Please return every line below that contains the string "agent".

(THE DATA)
------------------------------------

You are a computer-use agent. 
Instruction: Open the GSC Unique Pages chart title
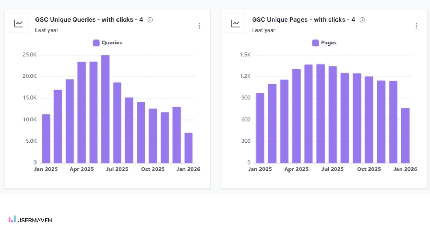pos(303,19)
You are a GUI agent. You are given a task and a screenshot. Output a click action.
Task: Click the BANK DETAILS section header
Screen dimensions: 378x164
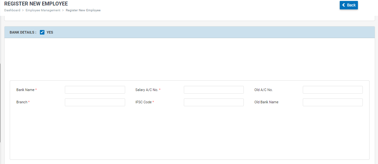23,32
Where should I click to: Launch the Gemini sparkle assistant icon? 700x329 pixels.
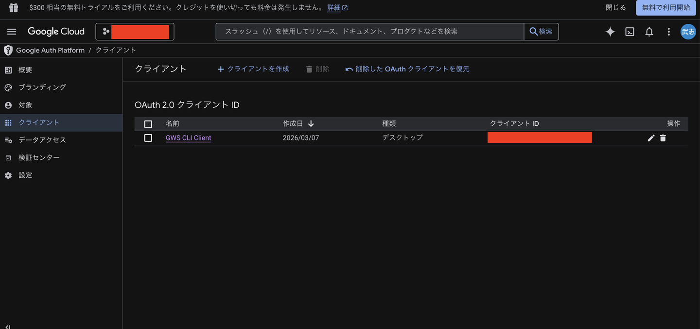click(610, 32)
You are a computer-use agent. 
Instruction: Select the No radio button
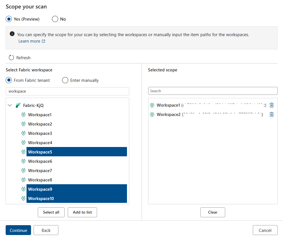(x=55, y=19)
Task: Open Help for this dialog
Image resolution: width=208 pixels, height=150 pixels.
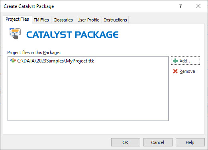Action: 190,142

------------------------------------

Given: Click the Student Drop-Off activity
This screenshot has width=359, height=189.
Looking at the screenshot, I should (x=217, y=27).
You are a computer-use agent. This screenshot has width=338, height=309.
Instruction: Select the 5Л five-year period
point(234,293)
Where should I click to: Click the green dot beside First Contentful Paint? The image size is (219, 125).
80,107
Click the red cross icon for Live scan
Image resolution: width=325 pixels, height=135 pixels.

------------------------------------

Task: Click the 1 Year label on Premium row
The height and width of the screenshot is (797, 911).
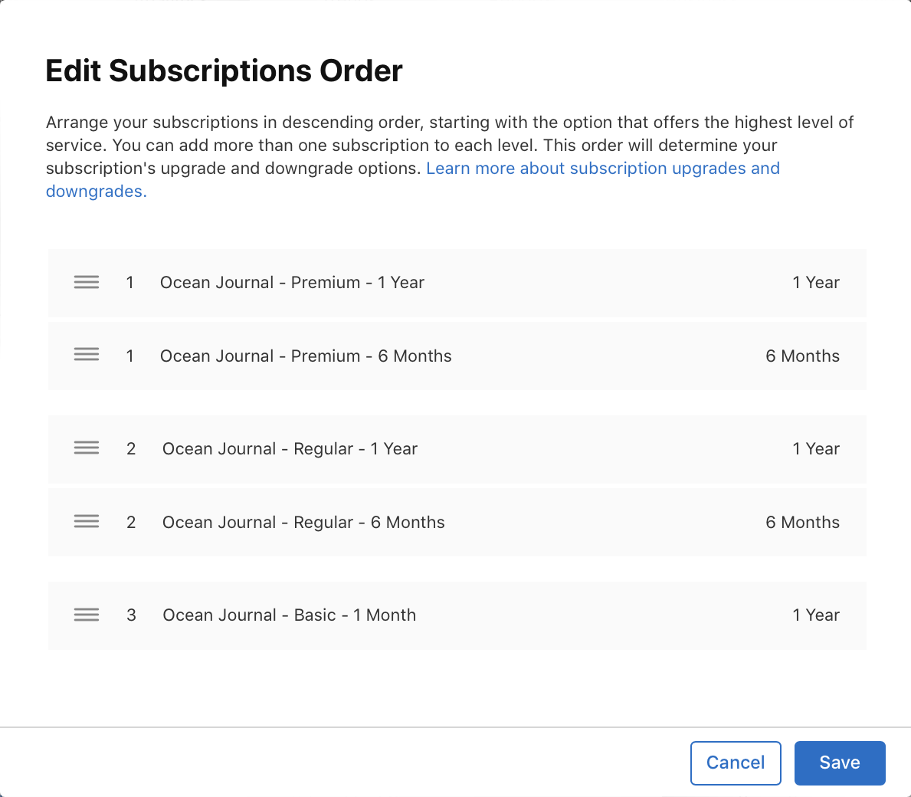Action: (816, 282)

------------------------------------

(SOLUTION)
You are a computer-use agent. 
You are a GUI agent. You are given a task and a screenshot. Output a click action.
You are a computer-use agent. 
You are a computer-use agent. This screenshot has width=338, height=309.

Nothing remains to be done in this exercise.